In [None]:
#!pip install transformers

# Experimenting with HuggingFace - Text Generation

*Author: Tucker Arrants*

**I have recently decided to explore the ins and outs of the 😊 Transformers library and this is the next chapter in that journey. In this notebook, I will explore text generation using a GPT-2 model, which was trained to predict next words on 40GB of Internet text data. The fully trained model is actually not available as the creators were concerned about '[malicious applications of the technology](https://openai.com/blog/better-language-models/)', but there is a much smaller version that is available for enthusiants to play with, which we will use here**

**In this notebook, we will explore different decoding methods like Beam search, Top-K sampling, and Top-P sampling, demonstrating their performance along the way. This project is a work in progress and I will continually update it as I learn more about text generation.

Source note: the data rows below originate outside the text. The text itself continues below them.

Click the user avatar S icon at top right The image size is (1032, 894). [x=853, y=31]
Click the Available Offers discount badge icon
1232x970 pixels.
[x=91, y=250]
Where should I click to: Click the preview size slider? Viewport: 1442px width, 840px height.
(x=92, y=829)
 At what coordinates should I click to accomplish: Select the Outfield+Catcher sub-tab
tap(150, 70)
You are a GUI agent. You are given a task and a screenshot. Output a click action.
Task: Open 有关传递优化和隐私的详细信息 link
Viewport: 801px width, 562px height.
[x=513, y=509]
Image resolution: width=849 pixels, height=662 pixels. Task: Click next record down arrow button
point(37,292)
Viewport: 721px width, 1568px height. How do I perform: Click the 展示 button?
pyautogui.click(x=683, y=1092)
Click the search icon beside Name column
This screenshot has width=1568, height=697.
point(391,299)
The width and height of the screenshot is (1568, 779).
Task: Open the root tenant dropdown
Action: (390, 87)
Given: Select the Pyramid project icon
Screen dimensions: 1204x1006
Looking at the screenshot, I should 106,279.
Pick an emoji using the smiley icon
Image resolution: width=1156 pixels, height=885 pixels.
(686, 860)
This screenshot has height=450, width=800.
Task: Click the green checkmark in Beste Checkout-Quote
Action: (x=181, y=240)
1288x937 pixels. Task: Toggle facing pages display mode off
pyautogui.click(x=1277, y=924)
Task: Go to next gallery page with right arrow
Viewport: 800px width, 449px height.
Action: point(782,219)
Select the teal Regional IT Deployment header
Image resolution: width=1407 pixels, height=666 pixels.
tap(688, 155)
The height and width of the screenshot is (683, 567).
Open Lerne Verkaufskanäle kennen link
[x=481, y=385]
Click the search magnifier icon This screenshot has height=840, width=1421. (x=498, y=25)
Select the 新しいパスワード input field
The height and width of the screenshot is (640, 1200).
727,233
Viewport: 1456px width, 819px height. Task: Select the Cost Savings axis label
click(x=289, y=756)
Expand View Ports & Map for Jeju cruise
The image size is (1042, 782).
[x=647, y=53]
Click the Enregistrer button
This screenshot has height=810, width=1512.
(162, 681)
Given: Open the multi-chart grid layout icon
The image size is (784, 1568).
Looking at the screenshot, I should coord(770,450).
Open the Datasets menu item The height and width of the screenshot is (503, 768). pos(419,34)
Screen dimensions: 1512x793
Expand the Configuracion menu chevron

Feel free to comment with any questions/suggestions:**

**Update: they just released the GPT-3 model (more [here](https://www.technologyreview.com/2020/07/20/1005454/openai-machine-learning-language-generator-gpt-3-nlp/)) and it has 175 billion parameters and it is shockingly intelligent**

In [None]:
#for reproducability
SEED = 34

#maximum number of words in output text
MAX_LEN = 70

# I. Intro

**A language model is a machine learning model that can look at part of a sentence and predict the next word/sequence of words. Much like the autofill features on your iPhone/Android, GPT-2 is capable of next word prediction on a much larger and more sophisticated scale. For reference, the smallest available GPT-2 has 117 million parameters, whereas the largest one (invisible to the public) has over 1.5 billion parameters. The largest one available for public use is half the size of their main GPT-2 model**

**😊 Transformers makes it very easy to import this model with both PyTorch and TensorFlow - in this notebook we will be using TensorFlow but it is just as easy in PyTorch. Both the model and its Tokenizer can be imported from the `transformers` library that anyone can get by typing `!pip install transformers`. Let's see just how simple it is to generate text with a neural network. We begin with our input sequence:**

In [None]:
input_sequence = "I don't know about you, but there's only one thing I want to do after a long day of work"

**We will choose the largest available GPT-2 model but it is easy to install the other sizes if you want to mess around with them:**

In [None]:
#get transformers
from transformers import TFGPT2LMHeadModel, GPT2Tokenizer

#get large GPT2 tokenizer and GPT2 model
tokenizer = GPT2Tokenizer.from_pretrained("gpt2-large")
GPT2 = TFGPT2LMHeadModel.from_pretrained("gpt2-large", pad_token_id=tokenizer.eos_token_id)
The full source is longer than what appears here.